[Start of Data extract]

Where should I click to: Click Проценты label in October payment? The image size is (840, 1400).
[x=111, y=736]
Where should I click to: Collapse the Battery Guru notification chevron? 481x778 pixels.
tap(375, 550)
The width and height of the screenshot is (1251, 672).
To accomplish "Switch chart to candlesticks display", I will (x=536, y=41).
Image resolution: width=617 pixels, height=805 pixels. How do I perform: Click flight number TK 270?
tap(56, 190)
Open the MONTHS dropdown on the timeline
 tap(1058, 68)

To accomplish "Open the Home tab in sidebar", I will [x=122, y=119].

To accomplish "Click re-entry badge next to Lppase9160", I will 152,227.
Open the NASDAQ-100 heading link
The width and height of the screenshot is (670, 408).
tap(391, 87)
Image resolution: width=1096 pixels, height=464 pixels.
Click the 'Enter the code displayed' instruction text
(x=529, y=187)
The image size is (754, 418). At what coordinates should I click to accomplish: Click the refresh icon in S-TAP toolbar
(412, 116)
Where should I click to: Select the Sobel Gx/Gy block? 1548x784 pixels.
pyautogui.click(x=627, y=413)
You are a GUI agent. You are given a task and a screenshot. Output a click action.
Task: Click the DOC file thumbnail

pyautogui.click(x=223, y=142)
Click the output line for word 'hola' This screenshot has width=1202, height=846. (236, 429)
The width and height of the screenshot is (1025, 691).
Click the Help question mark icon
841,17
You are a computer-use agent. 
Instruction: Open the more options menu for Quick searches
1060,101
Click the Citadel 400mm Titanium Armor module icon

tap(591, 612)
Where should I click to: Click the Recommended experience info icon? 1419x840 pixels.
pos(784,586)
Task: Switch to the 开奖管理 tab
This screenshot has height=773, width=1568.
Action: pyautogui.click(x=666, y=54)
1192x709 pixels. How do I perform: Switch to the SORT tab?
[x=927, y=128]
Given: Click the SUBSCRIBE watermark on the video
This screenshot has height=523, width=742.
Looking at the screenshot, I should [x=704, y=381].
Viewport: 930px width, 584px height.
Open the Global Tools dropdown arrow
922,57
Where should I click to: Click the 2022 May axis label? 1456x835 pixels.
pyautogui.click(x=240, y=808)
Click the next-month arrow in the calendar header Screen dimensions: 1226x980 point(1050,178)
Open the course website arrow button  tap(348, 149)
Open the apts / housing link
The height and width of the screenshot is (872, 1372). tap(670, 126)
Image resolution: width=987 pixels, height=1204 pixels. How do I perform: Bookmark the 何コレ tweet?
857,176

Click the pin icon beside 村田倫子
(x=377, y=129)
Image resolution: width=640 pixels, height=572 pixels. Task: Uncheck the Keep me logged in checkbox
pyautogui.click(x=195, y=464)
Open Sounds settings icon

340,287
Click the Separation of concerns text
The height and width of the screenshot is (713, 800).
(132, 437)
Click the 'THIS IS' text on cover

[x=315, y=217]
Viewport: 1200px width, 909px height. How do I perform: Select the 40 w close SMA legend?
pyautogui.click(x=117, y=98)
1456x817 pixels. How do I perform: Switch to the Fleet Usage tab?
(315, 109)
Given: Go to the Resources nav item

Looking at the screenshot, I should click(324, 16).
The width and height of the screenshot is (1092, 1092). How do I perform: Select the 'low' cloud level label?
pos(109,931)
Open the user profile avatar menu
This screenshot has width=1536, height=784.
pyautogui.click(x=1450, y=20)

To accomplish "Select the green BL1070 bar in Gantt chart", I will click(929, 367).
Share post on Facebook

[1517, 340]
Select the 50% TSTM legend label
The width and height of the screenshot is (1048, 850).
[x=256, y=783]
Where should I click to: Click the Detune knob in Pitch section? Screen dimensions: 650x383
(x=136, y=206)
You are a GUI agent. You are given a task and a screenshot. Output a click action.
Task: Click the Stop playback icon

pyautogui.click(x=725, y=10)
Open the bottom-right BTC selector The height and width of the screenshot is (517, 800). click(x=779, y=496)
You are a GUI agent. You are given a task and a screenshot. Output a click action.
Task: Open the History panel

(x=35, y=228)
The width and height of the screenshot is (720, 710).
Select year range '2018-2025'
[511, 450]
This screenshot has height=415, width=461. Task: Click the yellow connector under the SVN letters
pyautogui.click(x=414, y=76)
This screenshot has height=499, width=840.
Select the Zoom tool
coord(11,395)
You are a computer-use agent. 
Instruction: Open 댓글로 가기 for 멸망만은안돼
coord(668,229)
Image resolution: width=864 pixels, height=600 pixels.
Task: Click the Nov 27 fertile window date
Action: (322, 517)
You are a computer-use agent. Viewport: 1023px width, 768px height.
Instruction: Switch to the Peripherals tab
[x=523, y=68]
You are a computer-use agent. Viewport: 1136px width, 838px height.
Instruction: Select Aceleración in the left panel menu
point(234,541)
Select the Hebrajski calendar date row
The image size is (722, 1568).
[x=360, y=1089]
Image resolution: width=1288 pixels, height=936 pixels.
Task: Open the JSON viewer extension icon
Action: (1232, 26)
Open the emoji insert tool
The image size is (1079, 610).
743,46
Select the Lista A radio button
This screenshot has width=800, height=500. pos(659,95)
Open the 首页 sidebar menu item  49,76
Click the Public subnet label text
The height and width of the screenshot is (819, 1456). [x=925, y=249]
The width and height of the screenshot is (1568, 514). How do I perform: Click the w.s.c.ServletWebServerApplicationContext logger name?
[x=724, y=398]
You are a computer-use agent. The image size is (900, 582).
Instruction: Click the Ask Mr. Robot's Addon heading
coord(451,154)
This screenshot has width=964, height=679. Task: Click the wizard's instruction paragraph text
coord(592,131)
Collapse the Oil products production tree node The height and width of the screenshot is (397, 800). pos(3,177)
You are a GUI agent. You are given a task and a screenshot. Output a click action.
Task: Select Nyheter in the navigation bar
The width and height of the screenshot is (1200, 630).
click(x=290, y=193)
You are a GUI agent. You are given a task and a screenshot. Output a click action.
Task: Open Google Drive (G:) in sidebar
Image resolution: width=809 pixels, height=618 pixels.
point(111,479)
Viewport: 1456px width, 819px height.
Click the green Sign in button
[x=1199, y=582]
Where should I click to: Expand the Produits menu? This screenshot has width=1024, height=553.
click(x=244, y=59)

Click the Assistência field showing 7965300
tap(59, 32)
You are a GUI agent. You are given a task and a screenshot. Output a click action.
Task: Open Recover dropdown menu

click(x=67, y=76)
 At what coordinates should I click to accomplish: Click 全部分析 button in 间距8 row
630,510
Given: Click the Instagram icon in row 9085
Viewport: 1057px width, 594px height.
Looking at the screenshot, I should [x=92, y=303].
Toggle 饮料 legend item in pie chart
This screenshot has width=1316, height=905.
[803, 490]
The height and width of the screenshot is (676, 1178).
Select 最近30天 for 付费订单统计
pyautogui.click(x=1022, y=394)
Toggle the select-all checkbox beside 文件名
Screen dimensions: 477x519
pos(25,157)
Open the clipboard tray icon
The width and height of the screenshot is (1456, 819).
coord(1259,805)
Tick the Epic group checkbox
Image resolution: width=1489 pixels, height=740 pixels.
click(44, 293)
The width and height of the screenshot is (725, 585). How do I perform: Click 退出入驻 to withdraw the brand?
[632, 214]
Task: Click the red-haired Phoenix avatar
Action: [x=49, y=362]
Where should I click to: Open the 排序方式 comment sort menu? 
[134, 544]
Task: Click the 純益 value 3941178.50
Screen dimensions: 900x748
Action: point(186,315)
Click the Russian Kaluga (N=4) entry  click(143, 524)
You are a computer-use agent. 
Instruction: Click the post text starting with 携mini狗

[End of Data extract]

Do this.
Return verbatim every line of the items, starting at the line that contains "Given: Click the Instagram icon in row 9085" and ending at the last line of the items.

Task result.
Given: Click the Instagram icon in row 9085
Viewport: 1057px width, 594px height.
Looking at the screenshot, I should [x=92, y=303].
Toggle 饮料 legend item in pie chart
This screenshot has width=1316, height=905.
[803, 490]
The height and width of the screenshot is (676, 1178).
Select 最近30天 for 付费订单统计
pyautogui.click(x=1022, y=394)
Toggle the select-all checkbox beside 文件名
Screen dimensions: 477x519
pos(25,157)
Open the clipboard tray icon
The width and height of the screenshot is (1456, 819).
coord(1259,805)
Tick the Epic group checkbox
Image resolution: width=1489 pixels, height=740 pixels.
click(44, 293)
The width and height of the screenshot is (725, 585). How do I perform: Click 退出入驻 to withdraw the brand?
[632, 214]
Task: Click the red-haired Phoenix avatar
Action: [x=49, y=362]
Where should I click to: Open the 排序方式 comment sort menu? 
[134, 544]
Task: Click the 純益 value 3941178.50
Screen dimensions: 900x748
Action: point(186,315)
Click the Russian Kaluga (N=4) entry  click(143, 524)
You are a computer-use agent. 
Instruction: Click the post text starting with 携mini狗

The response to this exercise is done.